- WORKING DATA:
========================================================================

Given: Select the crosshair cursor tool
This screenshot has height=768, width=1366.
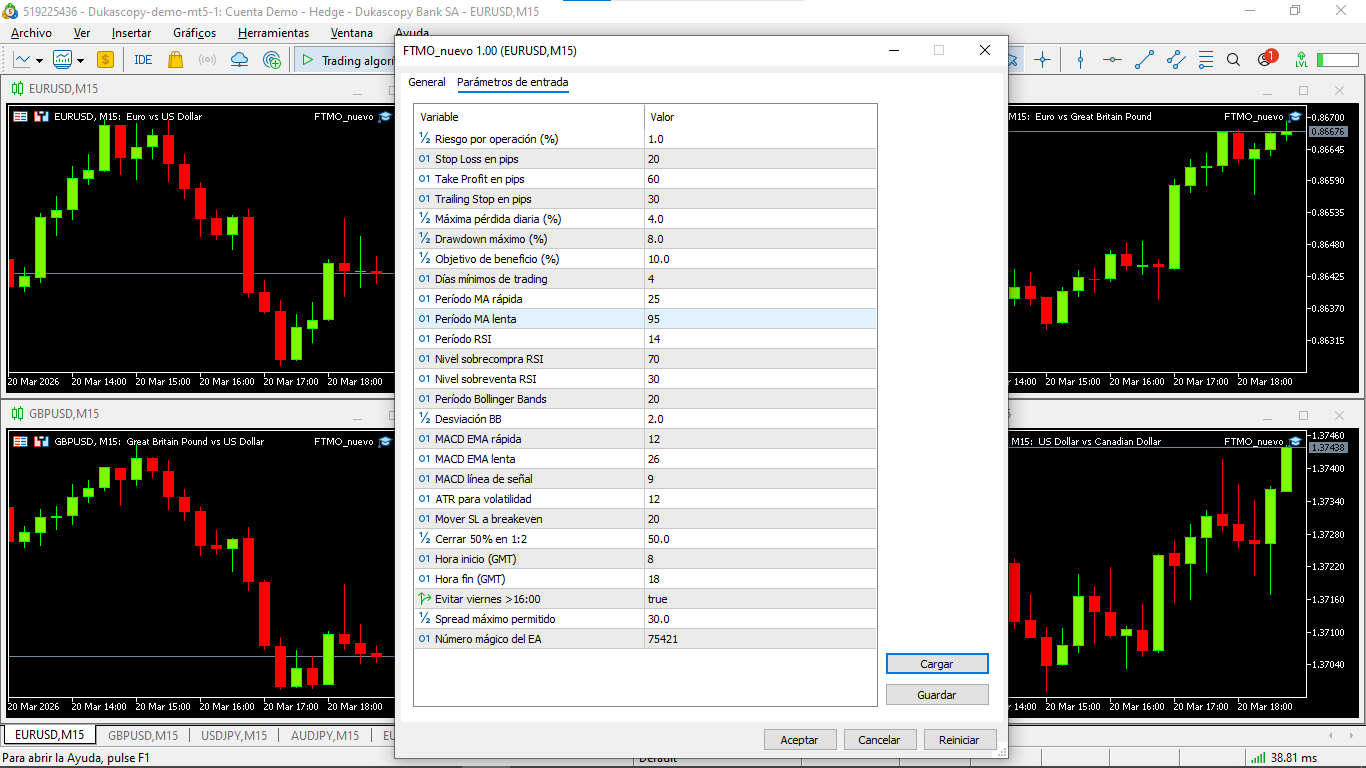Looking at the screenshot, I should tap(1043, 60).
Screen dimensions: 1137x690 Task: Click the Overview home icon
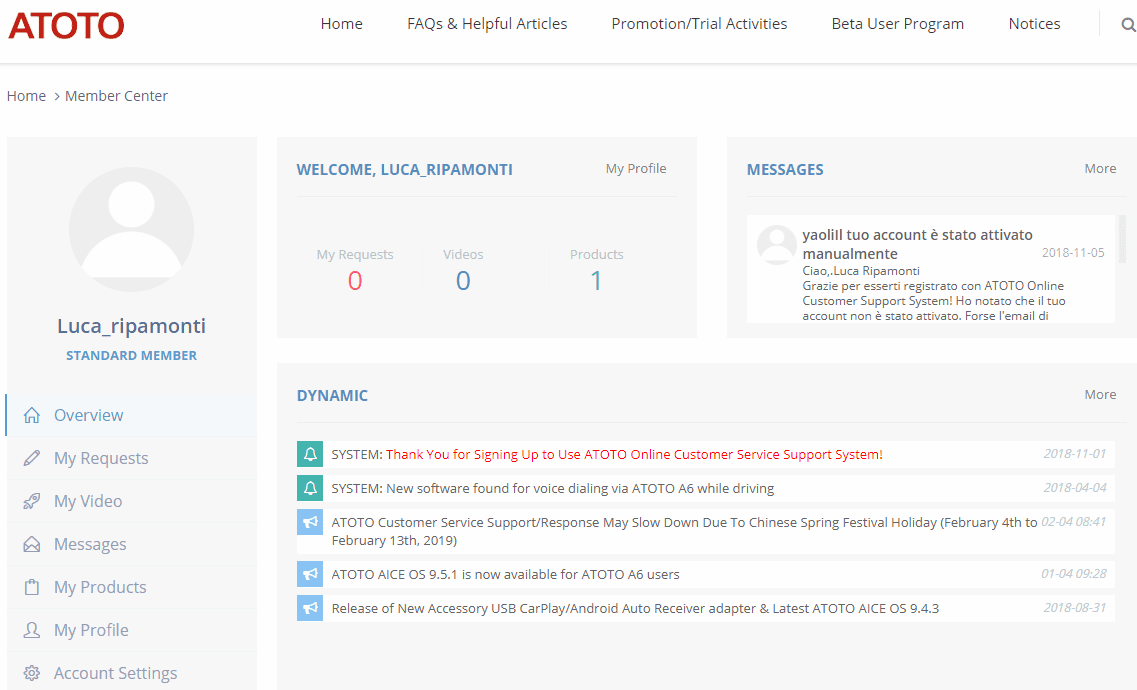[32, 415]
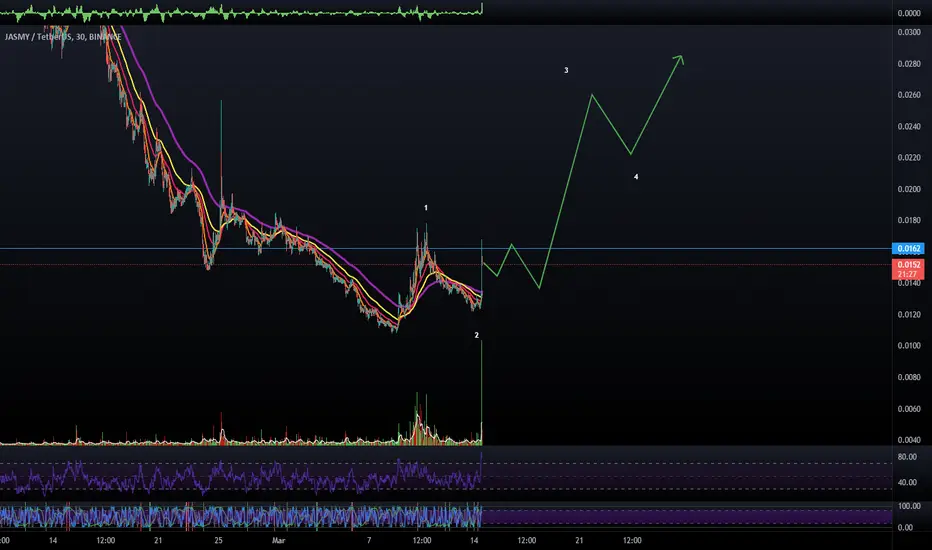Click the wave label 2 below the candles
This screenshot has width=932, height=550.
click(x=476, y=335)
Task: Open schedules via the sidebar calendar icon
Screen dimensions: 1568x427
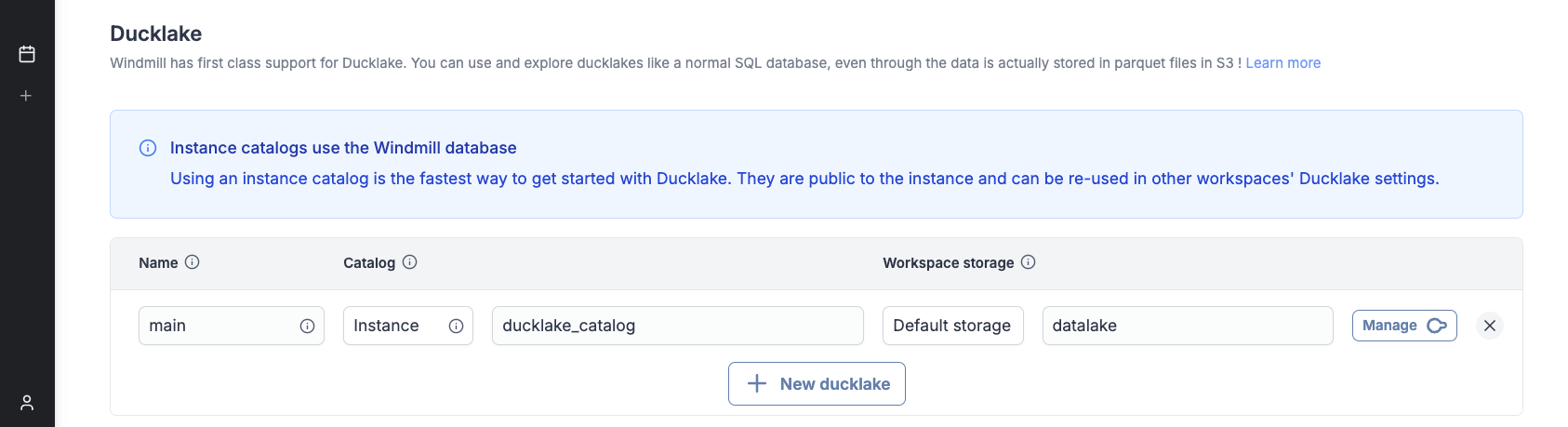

========================================================================

Beginning with the line that contains "Task: Open schedules", reproduce every line through the end of the records above exactly, leaving pictures out.

Task: Open schedules via the sidebar calendar icon
Screen dimensions: 1568x427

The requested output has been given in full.